-- START INPUT RECORDS --

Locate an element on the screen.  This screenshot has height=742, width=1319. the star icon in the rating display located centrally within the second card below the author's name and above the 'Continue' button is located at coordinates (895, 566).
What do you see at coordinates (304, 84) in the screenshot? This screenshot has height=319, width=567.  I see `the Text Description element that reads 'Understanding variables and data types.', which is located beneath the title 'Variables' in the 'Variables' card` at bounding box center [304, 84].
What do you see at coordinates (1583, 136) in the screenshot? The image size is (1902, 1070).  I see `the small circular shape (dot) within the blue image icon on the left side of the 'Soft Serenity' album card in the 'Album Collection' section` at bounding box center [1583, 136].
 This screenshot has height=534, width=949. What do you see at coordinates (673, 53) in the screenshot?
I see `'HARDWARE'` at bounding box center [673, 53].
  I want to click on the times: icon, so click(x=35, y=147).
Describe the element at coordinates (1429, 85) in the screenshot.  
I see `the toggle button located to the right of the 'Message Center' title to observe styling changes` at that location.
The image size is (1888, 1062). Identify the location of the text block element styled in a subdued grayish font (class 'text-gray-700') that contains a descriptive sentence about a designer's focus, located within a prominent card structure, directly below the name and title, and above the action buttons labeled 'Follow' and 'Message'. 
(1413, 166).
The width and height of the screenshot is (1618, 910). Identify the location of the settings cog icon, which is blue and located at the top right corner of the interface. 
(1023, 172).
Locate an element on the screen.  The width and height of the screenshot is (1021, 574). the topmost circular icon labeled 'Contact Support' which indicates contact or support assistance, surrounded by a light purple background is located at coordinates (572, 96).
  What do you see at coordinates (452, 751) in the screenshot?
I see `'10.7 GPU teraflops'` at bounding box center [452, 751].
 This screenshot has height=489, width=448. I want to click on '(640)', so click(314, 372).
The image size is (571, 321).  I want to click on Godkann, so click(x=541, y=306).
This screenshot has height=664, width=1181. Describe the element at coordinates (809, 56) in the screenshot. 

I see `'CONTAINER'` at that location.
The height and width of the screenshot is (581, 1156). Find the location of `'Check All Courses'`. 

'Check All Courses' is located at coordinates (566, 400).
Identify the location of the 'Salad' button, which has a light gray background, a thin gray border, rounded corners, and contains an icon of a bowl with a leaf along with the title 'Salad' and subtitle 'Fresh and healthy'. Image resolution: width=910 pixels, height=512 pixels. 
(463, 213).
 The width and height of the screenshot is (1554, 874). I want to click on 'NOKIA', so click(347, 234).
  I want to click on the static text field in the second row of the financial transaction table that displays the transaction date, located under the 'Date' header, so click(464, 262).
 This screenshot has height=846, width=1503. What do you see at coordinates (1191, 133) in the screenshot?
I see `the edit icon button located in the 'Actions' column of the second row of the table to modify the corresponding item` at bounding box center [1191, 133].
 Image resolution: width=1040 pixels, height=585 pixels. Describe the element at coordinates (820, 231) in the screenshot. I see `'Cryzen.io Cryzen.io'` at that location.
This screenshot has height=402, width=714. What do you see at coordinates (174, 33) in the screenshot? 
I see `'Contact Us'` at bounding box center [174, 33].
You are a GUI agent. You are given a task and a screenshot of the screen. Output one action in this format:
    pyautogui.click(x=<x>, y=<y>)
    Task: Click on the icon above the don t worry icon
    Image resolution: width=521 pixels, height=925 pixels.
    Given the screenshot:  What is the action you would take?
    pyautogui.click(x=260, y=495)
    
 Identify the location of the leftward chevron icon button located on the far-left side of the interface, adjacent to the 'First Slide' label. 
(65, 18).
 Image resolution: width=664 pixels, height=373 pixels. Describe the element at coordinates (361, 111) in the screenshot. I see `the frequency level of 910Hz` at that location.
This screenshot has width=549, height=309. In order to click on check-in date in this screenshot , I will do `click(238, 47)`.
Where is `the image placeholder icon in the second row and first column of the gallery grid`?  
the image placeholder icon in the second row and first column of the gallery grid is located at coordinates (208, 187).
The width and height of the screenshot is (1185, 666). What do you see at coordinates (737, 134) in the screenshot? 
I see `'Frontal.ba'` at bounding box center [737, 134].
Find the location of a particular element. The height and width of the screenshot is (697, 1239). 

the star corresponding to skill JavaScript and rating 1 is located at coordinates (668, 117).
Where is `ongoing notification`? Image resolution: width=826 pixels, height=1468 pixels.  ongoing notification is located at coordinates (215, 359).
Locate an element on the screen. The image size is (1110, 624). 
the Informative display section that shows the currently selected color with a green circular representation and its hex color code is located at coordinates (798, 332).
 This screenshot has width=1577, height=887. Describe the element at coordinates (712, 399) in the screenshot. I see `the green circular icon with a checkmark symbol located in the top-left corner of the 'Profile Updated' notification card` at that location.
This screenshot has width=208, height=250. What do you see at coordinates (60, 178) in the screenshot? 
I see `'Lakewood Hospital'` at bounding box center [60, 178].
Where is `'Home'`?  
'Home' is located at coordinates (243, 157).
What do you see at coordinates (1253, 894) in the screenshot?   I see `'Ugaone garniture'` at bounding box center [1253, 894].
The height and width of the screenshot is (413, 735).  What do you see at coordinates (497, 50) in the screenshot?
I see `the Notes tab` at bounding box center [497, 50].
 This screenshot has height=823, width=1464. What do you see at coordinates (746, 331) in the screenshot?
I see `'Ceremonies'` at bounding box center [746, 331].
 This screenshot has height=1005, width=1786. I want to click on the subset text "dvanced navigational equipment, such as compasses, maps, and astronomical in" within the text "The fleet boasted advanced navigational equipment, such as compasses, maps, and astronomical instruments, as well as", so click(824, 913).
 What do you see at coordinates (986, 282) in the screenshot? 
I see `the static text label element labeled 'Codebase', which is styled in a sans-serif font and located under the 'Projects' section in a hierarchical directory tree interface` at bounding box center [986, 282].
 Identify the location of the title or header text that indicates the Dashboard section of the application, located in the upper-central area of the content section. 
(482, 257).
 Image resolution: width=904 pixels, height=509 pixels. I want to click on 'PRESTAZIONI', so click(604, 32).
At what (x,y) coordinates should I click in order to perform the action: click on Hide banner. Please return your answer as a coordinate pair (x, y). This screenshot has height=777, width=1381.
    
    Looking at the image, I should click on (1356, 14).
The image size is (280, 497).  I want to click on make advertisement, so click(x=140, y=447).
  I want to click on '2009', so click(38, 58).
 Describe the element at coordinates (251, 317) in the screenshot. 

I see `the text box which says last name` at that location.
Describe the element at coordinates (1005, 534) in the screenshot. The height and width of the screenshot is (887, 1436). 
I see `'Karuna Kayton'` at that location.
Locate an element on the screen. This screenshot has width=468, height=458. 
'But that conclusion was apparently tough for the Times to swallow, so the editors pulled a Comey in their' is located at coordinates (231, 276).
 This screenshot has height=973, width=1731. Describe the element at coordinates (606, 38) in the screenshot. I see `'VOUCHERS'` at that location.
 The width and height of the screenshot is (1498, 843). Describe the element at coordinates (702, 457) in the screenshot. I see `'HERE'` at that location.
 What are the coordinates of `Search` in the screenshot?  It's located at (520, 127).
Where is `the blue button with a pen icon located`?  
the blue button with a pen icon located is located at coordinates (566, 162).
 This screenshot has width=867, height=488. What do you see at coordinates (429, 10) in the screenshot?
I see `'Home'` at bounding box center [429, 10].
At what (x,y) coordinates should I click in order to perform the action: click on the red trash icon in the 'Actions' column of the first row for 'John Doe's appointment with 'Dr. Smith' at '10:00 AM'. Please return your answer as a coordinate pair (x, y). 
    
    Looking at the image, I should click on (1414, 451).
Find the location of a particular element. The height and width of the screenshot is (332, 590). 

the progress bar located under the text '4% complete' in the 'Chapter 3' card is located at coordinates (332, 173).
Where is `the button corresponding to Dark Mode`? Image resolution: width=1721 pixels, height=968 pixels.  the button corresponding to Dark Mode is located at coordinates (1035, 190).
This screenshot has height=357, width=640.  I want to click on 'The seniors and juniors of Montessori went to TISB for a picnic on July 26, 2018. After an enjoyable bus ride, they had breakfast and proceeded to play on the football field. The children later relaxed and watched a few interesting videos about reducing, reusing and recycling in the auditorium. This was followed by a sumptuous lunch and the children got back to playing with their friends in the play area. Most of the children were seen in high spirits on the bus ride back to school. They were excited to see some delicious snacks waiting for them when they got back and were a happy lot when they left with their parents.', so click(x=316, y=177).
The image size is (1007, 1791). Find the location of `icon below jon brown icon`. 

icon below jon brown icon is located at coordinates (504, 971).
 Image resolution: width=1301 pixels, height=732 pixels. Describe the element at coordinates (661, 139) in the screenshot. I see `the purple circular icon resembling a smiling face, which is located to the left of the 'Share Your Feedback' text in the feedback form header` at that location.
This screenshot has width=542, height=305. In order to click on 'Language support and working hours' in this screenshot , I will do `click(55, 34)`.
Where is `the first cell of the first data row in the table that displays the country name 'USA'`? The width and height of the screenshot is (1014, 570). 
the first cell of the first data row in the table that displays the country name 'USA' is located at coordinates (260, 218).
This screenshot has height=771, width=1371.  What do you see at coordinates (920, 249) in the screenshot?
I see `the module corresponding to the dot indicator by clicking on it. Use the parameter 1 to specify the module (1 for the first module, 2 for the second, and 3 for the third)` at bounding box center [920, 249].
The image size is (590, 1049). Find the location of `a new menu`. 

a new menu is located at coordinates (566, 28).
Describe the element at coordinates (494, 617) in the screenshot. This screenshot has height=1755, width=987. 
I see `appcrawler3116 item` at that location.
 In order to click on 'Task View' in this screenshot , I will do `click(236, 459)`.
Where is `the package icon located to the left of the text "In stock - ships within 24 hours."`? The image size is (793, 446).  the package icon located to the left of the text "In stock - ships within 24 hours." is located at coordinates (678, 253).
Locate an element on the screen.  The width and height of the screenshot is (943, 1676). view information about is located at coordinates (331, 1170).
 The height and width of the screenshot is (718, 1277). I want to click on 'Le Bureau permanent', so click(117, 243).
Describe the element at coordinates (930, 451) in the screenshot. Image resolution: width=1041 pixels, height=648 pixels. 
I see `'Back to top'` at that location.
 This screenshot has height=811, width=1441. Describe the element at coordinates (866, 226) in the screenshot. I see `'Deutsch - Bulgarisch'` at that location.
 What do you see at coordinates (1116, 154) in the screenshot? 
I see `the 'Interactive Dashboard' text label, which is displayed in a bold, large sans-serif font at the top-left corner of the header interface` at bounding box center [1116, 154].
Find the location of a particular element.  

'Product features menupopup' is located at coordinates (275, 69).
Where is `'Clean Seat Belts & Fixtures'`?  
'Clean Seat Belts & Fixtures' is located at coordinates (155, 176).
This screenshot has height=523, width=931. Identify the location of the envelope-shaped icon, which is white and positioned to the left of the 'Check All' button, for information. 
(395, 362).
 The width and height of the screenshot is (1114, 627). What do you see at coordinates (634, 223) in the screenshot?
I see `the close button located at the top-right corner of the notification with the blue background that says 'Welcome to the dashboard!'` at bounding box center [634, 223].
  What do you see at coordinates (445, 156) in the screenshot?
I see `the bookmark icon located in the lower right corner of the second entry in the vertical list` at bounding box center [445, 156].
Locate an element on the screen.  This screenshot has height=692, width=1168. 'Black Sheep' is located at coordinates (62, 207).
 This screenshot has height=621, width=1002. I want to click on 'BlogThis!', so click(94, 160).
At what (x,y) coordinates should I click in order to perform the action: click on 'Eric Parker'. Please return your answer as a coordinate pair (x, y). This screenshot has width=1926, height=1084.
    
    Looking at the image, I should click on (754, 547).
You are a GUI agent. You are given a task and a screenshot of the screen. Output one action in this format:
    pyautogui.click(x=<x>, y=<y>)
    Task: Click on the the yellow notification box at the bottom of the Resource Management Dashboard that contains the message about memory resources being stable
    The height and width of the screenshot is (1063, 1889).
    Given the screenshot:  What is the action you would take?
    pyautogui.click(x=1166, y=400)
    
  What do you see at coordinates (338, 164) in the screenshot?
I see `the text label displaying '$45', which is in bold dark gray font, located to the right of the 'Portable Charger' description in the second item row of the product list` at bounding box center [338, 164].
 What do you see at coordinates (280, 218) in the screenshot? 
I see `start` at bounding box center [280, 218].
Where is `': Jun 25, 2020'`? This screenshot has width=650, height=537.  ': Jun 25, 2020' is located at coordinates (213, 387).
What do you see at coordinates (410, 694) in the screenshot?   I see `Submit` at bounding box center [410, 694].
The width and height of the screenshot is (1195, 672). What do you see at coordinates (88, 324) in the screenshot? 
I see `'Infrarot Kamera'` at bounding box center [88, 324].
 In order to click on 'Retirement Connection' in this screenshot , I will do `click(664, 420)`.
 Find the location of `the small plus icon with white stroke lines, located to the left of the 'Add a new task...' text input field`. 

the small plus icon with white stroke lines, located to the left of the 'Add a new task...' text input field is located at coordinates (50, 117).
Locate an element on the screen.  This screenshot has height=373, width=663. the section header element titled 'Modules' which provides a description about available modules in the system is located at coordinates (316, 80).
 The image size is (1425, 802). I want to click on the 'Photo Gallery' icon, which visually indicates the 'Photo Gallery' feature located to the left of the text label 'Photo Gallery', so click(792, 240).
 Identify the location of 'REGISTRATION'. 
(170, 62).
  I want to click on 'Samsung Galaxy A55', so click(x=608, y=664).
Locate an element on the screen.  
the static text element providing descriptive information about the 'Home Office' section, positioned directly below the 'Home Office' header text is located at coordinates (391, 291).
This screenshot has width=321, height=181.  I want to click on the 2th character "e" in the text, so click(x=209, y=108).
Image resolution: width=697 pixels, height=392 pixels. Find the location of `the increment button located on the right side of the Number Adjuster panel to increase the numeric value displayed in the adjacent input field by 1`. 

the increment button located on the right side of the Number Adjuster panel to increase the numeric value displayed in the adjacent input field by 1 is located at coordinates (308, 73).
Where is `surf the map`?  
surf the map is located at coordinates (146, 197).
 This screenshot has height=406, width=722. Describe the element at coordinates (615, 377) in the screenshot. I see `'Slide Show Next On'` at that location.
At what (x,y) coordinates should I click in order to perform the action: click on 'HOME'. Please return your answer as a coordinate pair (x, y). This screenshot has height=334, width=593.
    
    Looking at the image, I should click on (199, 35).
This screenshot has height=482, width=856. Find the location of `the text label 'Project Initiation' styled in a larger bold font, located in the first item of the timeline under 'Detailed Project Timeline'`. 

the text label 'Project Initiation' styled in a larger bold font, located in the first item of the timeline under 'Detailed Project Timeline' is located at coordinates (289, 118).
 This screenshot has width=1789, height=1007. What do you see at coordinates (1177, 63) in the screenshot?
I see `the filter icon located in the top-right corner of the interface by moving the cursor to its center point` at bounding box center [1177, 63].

-- END INPUT RECORDS --

• [INSTRUCTIONS FOR THE TASK] How many of the lines above contain the word "plus"? Reply with the number alone.

• [THE OUTPUT] 2